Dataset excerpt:
[start]

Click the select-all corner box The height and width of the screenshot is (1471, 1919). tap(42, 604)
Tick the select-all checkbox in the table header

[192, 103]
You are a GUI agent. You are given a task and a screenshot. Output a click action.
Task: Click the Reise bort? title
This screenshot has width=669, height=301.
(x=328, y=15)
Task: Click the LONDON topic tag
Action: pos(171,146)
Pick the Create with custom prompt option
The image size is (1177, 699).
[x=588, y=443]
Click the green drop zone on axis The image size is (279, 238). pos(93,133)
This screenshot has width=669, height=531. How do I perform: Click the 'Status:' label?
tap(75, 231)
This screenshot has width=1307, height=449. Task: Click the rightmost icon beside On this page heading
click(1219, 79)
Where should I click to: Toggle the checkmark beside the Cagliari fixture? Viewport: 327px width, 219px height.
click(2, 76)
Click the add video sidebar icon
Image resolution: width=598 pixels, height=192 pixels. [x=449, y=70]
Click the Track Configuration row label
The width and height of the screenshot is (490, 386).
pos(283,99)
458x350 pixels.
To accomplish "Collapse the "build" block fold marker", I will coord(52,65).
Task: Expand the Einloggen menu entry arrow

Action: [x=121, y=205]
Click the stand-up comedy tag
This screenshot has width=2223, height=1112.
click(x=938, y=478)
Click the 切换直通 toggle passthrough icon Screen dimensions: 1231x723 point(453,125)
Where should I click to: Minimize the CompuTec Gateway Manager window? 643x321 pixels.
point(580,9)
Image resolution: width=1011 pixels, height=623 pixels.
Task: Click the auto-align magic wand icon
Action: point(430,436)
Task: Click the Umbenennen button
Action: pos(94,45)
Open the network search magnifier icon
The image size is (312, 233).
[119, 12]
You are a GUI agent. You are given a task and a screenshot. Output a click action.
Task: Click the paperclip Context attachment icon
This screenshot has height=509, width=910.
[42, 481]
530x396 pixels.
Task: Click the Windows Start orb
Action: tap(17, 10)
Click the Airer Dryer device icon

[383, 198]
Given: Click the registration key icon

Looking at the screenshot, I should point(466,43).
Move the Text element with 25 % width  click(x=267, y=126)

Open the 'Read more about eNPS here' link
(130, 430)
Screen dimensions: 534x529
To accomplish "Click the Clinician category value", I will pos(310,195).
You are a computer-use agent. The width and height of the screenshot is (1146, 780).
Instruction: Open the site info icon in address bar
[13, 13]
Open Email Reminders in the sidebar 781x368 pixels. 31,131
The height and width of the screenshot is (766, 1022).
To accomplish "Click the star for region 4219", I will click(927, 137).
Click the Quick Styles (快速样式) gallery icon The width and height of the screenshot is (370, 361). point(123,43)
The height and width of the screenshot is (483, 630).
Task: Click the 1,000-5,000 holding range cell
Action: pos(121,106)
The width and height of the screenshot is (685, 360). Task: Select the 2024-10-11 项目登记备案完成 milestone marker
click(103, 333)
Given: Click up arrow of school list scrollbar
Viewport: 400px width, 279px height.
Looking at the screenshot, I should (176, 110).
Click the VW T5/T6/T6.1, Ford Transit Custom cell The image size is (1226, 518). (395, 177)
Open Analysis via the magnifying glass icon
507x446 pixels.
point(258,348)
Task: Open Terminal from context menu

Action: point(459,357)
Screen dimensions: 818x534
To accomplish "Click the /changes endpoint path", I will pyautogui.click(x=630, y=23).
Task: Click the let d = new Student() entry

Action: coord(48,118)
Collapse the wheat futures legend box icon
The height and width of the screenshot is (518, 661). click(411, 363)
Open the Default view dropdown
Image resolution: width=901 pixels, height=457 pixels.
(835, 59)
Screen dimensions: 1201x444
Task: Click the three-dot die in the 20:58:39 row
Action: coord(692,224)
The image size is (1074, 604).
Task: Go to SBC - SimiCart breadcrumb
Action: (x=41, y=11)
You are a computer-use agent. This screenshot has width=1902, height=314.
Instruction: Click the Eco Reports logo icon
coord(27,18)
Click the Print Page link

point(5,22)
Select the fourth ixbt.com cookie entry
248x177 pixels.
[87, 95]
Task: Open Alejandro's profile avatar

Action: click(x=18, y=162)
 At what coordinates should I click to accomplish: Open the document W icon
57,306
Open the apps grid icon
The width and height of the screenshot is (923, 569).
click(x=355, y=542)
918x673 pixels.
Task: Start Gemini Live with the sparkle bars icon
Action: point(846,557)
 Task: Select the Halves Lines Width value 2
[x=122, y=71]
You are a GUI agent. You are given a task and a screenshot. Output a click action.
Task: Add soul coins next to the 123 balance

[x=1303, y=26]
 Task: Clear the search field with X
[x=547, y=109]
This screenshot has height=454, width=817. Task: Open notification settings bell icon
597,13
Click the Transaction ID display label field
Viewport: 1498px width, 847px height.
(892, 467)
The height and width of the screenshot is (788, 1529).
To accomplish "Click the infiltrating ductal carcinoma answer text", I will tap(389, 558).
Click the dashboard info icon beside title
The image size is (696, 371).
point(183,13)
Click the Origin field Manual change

[end]

Exercise instructions >>
Return all of the records above unchanged, keeping every line as it appears.

Output of the task >>
Click the select-all corner box The height and width of the screenshot is (1471, 1919). tap(42, 604)
Tick the select-all checkbox in the table header

[192, 103]
You are a GUI agent. You are given a task and a screenshot. Output a click action.
Task: Click the Reise bort? title
This screenshot has width=669, height=301.
(x=328, y=15)
Task: Click the LONDON topic tag
Action: pos(171,146)
Pick the Create with custom prompt option
The image size is (1177, 699).
[x=588, y=443]
Click the green drop zone on axis The image size is (279, 238). pos(93,133)
This screenshot has width=669, height=531. How do I perform: Click the 'Status:' label?
tap(75, 231)
This screenshot has width=1307, height=449. Task: Click the rightmost icon beside On this page heading
click(1219, 79)
Where should I click to: Toggle the checkmark beside the Cagliari fixture? Viewport: 327px width, 219px height.
click(2, 76)
Click the add video sidebar icon
Image resolution: width=598 pixels, height=192 pixels. [x=449, y=70]
Click the Track Configuration row label
The width and height of the screenshot is (490, 386).
pos(283,99)
458x350 pixels.
To accomplish "Collapse the "build" block fold marker", I will coord(52,65).
Task: Expand the Einloggen menu entry arrow

Action: [x=121, y=205]
Click the stand-up comedy tag
This screenshot has width=2223, height=1112.
click(x=938, y=478)
Click the 切换直通 toggle passthrough icon Screen dimensions: 1231x723 point(453,125)
Where should I click to: Minimize the CompuTec Gateway Manager window? 643x321 pixels.
point(580,9)
Image resolution: width=1011 pixels, height=623 pixels.
Task: Click the auto-align magic wand icon
Action: point(430,436)
Task: Click the Umbenennen button
Action: pos(94,45)
Open the network search magnifier icon
The image size is (312, 233).
[119, 12]
You are a GUI agent. You are given a task and a screenshot. Output a click action.
Task: Click the paperclip Context attachment icon
This screenshot has height=509, width=910.
[42, 481]
530x396 pixels.
Task: Click the Windows Start orb
Action: tap(17, 10)
Click the Airer Dryer device icon

[383, 198]
Given: Click the registration key icon

Looking at the screenshot, I should point(466,43).
Move the Text element with 25 % width  click(x=267, y=126)

Open the 'Read more about eNPS here' link
(130, 430)
Screen dimensions: 534x529
To accomplish "Click the Clinician category value", I will pos(310,195).
You are a computer-use agent. The width and height of the screenshot is (1146, 780).
Instruction: Open the site info icon in address bar
[13, 13]
Open Email Reminders in the sidebar 781x368 pixels. 31,131
The height and width of the screenshot is (766, 1022).
To accomplish "Click the star for region 4219", I will click(927, 137).
Click the Quick Styles (快速样式) gallery icon The width and height of the screenshot is (370, 361). point(123,43)
The height and width of the screenshot is (483, 630).
Task: Click the 1,000-5,000 holding range cell
Action: pos(121,106)
The width and height of the screenshot is (685, 360). Task: Select the 2024-10-11 项目登记备案完成 milestone marker
click(103, 333)
Given: Click up arrow of school list scrollbar
Viewport: 400px width, 279px height.
Looking at the screenshot, I should (176, 110).
Click the VW T5/T6/T6.1, Ford Transit Custom cell The image size is (1226, 518). (395, 177)
Open Analysis via the magnifying glass icon
507x446 pixels.
point(258,348)
Task: Open Terminal from context menu

Action: point(459,357)
Screen dimensions: 818x534
To accomplish "Click the /changes endpoint path", I will pyautogui.click(x=630, y=23).
Task: Click the let d = new Student() entry

Action: coord(48,118)
Collapse the wheat futures legend box icon
The height and width of the screenshot is (518, 661). click(411, 363)
Open the Default view dropdown
Image resolution: width=901 pixels, height=457 pixels.
(835, 59)
Screen dimensions: 1201x444
Task: Click the three-dot die in the 20:58:39 row
Action: coord(692,224)
The image size is (1074, 604).
Task: Go to SBC - SimiCart breadcrumb
Action: (x=41, y=11)
You are a computer-use agent. This screenshot has width=1902, height=314.
Instruction: Click the Eco Reports logo icon
coord(27,18)
Click the Print Page link

point(5,22)
Select the fourth ixbt.com cookie entry
248x177 pixels.
[87, 95]
Task: Open Alejandro's profile avatar

Action: click(x=18, y=162)
 At what coordinates should I click to accomplish: Open the document W icon
57,306
Open the apps grid icon
The width and height of the screenshot is (923, 569).
click(x=355, y=542)
918x673 pixels.
Task: Start Gemini Live with the sparkle bars icon
Action: point(846,557)
 Task: Select the Halves Lines Width value 2
[x=122, y=71]
You are a GUI agent. You are given a task and a screenshot. Output a click action.
Task: Add soul coins next to the 123 balance

[x=1303, y=26]
 Task: Clear the search field with X
[x=547, y=109]
This screenshot has height=454, width=817. Task: Open notification settings bell icon
597,13
Click the Transaction ID display label field
Viewport: 1498px width, 847px height.
(892, 467)
The height and width of the screenshot is (788, 1529).
To accomplish "Click the infiltrating ductal carcinoma answer text", I will tap(389, 558).
Click the dashboard info icon beside title
The image size is (696, 371).
point(183,13)
Click the Origin field Manual change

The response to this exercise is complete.